## start Records to use
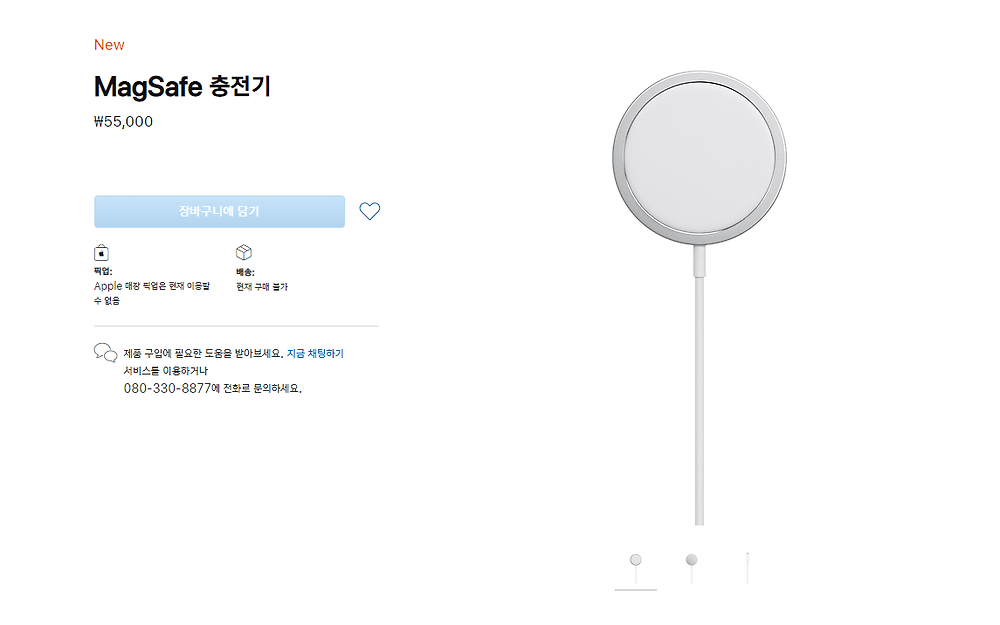Click the MagSafe 충전기 product title
Screen dimensions: 1000x625
pos(182,87)
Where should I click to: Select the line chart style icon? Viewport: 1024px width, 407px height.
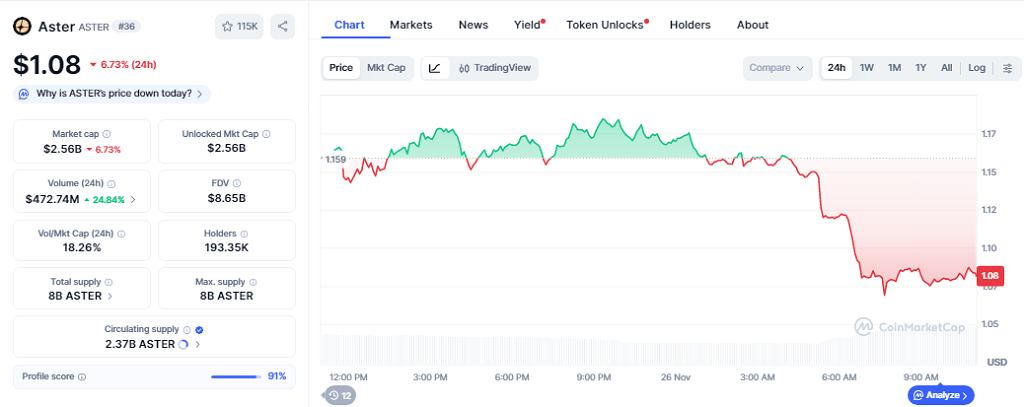click(x=434, y=68)
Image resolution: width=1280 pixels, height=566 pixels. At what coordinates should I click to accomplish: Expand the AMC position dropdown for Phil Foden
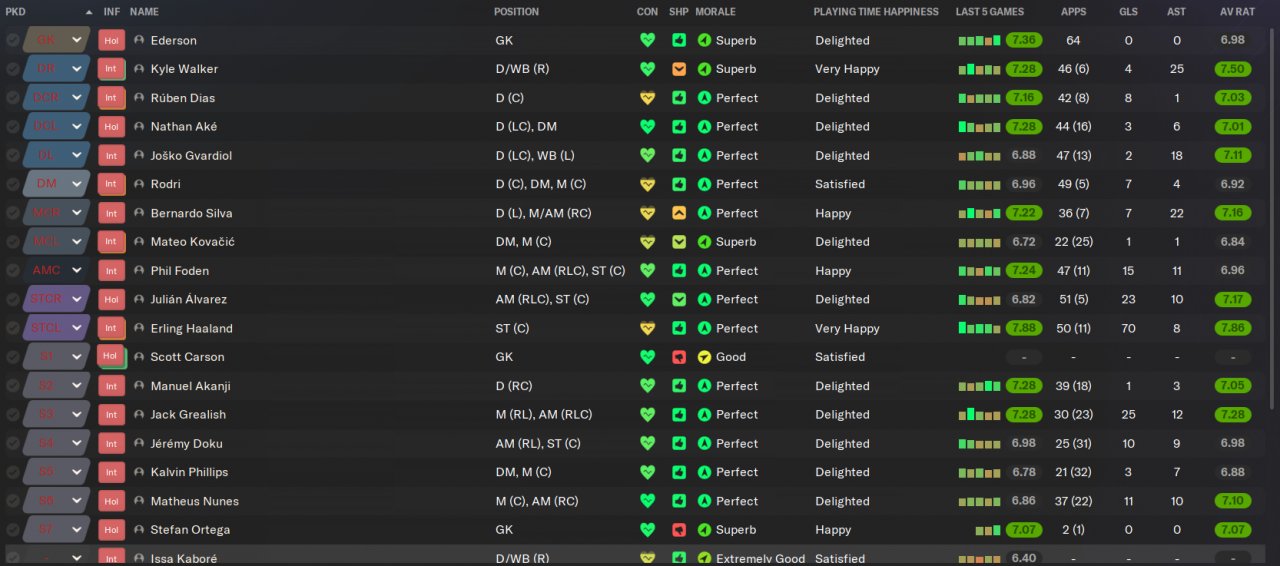click(76, 270)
## end Records to use
### Directions
Please transcribe the listing above word for word, leaving out the pictures.

### Completed exercise
Click the MagSafe 충전기 product title
Screen dimensions: 1000x625
pos(182,87)
Where should I click to: Select the line chart style icon? Viewport: 1024px width, 407px height.
click(x=434, y=68)
Image resolution: width=1280 pixels, height=566 pixels. At what coordinates should I click to accomplish: Expand the AMC position dropdown for Phil Foden
click(76, 270)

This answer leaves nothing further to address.